En attendant le récit (épique !) de l’ouverture du Bastion Central à la face sud de la Troisième Dent de la Meije, je vous livre cet album photos construit avec des images de deux parcours de l’enchaînement Bastion + voie Dibona-Mayer (l’un en 1976, l’autre en 1988). Ces photos ne sont pas toujours de la meilleure qualité, mais je les aime pour leur valeur symbolique. Pour moi, cette voie est l’une des plus belles qui soient. Et elle garde aussi le souvenir de deux amis qui sont tombés ensemble, en septembre 1987, dans la paroi de Glandasse (Vercors). Tous les deux avaient fait cette voie de la Meije avec moi. L’un (Olivier) y faisait sa toute première course en haute montagne, il avait alors 16 ans – vous le verrez sur l’album.
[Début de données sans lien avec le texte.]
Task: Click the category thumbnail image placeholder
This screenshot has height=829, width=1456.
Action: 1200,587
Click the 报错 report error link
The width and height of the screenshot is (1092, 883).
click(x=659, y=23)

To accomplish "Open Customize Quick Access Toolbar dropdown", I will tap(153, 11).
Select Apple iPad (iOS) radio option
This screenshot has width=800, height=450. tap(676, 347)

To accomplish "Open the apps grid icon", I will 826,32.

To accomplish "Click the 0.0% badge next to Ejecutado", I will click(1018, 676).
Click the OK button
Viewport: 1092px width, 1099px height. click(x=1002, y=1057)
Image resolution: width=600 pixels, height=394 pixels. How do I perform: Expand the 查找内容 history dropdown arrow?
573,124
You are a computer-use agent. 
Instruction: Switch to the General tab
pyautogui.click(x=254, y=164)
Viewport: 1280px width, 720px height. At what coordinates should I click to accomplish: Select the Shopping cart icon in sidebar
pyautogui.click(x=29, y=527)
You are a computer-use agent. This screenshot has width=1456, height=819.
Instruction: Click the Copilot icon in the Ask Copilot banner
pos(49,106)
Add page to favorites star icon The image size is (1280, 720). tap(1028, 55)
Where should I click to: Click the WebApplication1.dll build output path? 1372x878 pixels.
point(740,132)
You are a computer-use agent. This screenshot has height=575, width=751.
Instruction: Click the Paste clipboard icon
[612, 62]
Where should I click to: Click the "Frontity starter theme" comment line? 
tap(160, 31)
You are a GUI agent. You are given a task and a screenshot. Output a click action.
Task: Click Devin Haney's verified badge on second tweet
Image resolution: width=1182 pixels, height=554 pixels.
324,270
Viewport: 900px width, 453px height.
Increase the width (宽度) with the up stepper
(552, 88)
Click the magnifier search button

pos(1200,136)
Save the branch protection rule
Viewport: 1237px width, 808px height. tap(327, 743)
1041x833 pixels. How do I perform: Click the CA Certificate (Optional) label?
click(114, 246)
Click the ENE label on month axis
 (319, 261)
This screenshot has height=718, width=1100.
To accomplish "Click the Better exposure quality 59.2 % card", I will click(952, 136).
L’autre (Hervé Parat) l’a faite le 16 août 1987, donc un mois avant son accident, et ce fut sa dernière course en haute montagne… Ce sont là d’étranges rendez-vous… J’ajoute que l’un des grands copains d’Olivier était James Chevallier, présent dans le sujet sur le Glacier Noir,  qui a disparu l’hiver dernier.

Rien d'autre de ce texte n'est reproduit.